* 取り組む課題
マンモグラフィ撮影についての抜粋を読み、次の質問に答えてください。
1. 山本寛子さんの所属先と職種は何ですか？
2. 最新機器には、圧迫固定を行った後にどのような機能がありますか？
3. 山本さんによると、患者さんの協力がないと何ができませんか？

* 提供抜粋
────────

県西和医療センター 検診マンモグラフィ撮影診療放射線技師 山本寛子さん

「マンモグラフィに対するマイナスのイメージはできるだけつかないように我々は頑張っています」


 最新機器では圧迫固定を行った後、撮影に影響しない範囲で圧迫する力を自動で減圧する機能があるといい、従来の機器に比べ痛みをやわらげることができるといいます。また、撮影においては患者とのコミュニケーションを大切にしていると話します。


県西和医療センター 検診マンモグラフィ撮影診療放射線技師 山本寛子さん

「患者さんの協力がないと、やっぱり良いお写真が撮れませんので、痛いとおっしゃられる方もいらっしゃいますけど、意外と痛くなかったわとおっしゃっていただく患者さんもいる。機械の進化も取り入れながら、患者さん一人ひとりに寄り添ったかたちで検査ができるように」

────────

データセットの項目:
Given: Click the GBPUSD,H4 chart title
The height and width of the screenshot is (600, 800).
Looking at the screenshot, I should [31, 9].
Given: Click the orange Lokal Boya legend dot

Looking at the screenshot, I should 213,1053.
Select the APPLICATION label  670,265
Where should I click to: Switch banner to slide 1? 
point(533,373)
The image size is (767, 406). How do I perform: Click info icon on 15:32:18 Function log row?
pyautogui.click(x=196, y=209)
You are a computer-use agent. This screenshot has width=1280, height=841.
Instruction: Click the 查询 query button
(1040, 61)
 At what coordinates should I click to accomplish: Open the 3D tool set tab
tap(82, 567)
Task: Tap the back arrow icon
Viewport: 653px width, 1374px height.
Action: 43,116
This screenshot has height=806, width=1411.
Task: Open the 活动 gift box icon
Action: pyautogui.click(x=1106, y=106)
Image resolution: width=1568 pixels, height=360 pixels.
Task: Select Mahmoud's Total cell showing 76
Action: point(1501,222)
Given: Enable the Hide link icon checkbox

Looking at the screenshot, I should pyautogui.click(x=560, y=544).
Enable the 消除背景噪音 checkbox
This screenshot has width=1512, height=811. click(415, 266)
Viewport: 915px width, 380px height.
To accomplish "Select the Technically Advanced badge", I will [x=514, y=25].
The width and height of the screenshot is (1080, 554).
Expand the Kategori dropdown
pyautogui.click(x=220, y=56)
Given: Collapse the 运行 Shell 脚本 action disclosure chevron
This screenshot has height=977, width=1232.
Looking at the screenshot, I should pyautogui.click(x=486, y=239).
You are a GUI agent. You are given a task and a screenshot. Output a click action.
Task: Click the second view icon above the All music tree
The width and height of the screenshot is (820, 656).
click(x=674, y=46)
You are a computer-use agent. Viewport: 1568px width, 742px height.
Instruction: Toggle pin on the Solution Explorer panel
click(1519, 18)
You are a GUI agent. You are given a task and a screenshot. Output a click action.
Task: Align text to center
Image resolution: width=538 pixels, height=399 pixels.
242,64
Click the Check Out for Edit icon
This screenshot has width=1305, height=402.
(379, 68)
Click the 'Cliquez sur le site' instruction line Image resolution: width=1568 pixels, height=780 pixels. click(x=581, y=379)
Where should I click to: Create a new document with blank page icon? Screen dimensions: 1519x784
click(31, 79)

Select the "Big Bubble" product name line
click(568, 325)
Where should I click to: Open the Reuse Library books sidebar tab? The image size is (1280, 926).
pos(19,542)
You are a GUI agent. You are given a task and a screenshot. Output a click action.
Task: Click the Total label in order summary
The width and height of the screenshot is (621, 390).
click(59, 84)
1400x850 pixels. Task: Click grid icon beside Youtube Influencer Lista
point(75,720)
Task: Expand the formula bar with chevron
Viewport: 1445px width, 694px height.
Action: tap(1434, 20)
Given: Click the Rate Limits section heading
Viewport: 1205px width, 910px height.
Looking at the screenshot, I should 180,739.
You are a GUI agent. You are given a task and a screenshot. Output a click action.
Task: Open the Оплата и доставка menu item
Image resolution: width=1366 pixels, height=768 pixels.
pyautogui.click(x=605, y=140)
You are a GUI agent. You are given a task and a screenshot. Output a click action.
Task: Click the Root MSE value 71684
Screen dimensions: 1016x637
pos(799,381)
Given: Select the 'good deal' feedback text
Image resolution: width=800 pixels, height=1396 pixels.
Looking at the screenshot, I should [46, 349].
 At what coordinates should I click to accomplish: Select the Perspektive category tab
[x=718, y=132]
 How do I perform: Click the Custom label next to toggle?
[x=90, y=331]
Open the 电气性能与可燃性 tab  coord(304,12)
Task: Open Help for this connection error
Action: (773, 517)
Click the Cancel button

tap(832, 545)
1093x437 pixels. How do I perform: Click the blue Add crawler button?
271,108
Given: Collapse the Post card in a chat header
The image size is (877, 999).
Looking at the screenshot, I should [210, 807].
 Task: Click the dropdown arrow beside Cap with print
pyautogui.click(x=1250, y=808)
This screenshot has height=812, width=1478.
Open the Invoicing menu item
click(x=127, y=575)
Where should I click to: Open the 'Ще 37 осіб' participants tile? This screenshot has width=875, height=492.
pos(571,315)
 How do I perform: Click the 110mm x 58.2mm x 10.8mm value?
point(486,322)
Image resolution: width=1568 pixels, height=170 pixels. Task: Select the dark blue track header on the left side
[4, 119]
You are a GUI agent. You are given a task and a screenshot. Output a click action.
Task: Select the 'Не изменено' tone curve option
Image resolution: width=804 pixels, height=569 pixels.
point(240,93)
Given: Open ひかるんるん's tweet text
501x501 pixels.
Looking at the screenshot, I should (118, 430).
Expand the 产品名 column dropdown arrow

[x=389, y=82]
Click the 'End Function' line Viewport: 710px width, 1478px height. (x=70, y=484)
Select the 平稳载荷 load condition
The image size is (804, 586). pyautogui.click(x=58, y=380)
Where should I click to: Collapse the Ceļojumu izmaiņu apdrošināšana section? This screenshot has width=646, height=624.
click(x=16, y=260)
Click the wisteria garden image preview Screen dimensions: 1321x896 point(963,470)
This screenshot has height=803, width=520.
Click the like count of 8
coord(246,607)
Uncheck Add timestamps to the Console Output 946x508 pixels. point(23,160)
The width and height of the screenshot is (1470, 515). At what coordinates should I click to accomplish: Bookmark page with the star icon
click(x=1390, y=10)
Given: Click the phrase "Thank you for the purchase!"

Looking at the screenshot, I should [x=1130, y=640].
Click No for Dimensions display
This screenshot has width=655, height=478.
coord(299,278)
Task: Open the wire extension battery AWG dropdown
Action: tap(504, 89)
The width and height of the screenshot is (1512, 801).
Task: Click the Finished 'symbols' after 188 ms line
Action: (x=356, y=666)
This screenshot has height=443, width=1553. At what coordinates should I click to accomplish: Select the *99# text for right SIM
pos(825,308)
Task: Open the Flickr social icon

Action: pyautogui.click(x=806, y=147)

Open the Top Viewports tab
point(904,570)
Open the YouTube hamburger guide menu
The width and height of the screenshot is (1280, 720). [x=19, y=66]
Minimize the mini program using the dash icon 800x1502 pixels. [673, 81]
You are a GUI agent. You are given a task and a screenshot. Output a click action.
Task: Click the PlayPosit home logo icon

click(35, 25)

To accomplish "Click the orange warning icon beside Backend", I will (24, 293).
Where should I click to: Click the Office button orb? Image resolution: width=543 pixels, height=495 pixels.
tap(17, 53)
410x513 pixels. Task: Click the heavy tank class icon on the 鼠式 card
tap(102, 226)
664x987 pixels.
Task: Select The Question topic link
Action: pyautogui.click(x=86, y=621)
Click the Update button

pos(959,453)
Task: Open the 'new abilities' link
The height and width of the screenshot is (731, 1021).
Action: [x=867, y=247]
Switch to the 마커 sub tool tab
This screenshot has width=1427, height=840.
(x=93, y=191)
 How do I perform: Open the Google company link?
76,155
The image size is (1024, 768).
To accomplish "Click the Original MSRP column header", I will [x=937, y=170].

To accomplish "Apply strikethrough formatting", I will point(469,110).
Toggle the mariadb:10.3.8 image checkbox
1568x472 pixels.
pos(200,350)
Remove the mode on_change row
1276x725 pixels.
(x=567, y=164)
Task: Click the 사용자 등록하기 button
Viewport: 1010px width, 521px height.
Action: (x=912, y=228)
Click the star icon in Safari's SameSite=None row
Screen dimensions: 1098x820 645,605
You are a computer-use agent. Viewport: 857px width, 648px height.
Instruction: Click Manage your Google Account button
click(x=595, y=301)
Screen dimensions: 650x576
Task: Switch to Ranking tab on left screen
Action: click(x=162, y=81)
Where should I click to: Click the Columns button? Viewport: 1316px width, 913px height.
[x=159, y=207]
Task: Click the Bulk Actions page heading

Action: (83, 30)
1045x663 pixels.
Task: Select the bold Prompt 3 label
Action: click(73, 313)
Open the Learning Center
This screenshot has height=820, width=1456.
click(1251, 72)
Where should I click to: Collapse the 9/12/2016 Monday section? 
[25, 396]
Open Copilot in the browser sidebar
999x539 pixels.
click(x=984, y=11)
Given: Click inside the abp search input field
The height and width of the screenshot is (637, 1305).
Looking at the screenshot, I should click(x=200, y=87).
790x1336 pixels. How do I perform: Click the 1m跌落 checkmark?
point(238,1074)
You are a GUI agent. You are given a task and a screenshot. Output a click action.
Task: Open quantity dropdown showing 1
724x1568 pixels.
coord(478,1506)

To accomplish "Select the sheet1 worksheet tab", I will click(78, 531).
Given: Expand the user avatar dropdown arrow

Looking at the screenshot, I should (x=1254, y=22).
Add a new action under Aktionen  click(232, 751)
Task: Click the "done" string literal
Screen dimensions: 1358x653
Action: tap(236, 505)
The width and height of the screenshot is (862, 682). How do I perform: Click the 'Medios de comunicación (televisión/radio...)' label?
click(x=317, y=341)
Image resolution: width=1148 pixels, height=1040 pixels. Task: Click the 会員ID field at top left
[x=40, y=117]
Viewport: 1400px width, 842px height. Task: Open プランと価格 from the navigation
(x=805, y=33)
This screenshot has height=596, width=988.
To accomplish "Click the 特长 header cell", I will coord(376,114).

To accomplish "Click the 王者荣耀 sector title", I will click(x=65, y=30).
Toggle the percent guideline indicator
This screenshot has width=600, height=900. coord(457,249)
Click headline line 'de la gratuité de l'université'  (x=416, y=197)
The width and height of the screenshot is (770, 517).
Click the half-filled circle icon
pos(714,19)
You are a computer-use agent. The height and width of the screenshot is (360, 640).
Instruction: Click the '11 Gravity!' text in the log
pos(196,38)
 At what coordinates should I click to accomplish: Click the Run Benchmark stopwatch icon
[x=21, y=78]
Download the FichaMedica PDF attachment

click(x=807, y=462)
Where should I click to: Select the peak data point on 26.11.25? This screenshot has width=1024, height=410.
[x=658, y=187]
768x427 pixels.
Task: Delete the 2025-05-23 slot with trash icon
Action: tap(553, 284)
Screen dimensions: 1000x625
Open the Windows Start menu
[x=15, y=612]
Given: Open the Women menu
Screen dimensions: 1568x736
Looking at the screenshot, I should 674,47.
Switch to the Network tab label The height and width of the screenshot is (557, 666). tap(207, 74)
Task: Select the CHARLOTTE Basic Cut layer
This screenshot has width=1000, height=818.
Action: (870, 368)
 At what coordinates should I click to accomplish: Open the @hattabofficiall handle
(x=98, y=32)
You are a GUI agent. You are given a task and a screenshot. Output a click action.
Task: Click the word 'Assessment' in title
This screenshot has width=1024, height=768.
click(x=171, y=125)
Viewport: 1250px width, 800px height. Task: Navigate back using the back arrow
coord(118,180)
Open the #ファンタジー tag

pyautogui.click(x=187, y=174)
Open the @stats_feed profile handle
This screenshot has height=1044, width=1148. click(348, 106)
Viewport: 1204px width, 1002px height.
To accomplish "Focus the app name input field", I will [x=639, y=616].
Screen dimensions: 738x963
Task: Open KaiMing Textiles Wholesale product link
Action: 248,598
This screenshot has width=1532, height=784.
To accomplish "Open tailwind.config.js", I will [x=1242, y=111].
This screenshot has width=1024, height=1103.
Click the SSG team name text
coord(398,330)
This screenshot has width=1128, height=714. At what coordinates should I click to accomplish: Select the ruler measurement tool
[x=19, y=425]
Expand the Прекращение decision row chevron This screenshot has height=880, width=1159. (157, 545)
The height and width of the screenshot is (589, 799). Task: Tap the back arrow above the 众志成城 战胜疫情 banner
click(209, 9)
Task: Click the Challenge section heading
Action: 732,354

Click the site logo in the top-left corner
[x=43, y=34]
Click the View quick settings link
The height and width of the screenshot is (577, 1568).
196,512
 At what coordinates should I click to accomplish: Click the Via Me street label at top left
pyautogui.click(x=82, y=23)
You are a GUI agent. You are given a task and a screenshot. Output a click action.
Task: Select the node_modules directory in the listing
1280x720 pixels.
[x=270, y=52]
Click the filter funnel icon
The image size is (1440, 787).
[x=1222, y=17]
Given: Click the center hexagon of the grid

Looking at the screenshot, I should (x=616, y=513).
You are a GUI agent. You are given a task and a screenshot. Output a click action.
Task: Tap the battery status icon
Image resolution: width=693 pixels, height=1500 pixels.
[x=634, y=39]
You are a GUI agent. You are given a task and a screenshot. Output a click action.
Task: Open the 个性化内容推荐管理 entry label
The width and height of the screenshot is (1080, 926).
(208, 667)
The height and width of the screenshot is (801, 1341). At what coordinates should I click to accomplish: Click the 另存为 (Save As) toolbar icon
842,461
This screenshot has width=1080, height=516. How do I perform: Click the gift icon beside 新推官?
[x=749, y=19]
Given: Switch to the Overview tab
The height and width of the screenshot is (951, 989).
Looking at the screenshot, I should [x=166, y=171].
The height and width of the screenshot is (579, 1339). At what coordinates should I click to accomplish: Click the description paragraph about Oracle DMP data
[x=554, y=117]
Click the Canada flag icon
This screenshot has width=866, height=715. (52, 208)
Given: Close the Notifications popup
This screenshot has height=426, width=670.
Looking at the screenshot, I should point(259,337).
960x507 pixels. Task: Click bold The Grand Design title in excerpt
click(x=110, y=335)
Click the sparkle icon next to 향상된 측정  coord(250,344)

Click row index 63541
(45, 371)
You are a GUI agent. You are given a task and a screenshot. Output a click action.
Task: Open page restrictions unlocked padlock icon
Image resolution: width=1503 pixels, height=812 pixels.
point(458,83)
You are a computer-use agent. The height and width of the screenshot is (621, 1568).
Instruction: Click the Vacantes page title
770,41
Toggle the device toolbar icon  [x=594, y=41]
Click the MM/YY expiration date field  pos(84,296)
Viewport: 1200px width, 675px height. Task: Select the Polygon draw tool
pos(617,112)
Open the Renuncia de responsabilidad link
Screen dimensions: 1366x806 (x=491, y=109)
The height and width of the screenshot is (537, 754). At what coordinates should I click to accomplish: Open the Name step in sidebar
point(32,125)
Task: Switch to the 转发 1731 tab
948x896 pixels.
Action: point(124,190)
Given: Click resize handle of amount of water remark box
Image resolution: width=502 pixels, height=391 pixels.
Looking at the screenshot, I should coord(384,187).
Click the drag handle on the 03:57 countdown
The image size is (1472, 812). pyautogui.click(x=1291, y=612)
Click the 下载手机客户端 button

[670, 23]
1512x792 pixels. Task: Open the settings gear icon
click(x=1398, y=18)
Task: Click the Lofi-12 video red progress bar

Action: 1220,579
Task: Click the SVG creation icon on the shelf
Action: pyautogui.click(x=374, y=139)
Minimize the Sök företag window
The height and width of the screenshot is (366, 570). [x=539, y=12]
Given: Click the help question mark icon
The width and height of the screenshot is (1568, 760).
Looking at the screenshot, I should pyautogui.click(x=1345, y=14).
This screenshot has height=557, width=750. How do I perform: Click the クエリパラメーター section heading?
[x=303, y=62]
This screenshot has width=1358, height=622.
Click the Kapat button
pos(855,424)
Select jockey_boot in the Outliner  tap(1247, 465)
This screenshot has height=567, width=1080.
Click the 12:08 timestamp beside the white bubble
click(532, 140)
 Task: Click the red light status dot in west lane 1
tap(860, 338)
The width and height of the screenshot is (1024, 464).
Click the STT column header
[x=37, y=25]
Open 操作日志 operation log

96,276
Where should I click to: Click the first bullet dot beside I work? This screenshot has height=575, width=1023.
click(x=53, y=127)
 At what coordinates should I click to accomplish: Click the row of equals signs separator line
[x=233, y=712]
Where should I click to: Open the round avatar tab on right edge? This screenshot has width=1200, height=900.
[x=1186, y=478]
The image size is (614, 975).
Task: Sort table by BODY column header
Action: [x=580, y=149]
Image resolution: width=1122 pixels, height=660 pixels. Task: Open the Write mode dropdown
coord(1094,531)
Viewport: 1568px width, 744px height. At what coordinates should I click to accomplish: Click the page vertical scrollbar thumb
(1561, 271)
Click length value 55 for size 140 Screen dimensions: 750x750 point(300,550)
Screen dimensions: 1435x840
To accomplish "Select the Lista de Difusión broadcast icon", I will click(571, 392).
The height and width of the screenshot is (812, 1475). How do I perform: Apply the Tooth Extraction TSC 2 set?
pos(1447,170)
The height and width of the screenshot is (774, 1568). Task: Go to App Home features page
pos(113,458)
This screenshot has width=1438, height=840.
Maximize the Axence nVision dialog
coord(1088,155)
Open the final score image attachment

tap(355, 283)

────────

* 解答
1. 県西和医療センターの検診マンモグラフィ撮影診療放射線技師です。
2. 撮影に影響しない範囲で、圧迫する力を自動で減圧する機能があります。
3. 良いお写真が撮れません。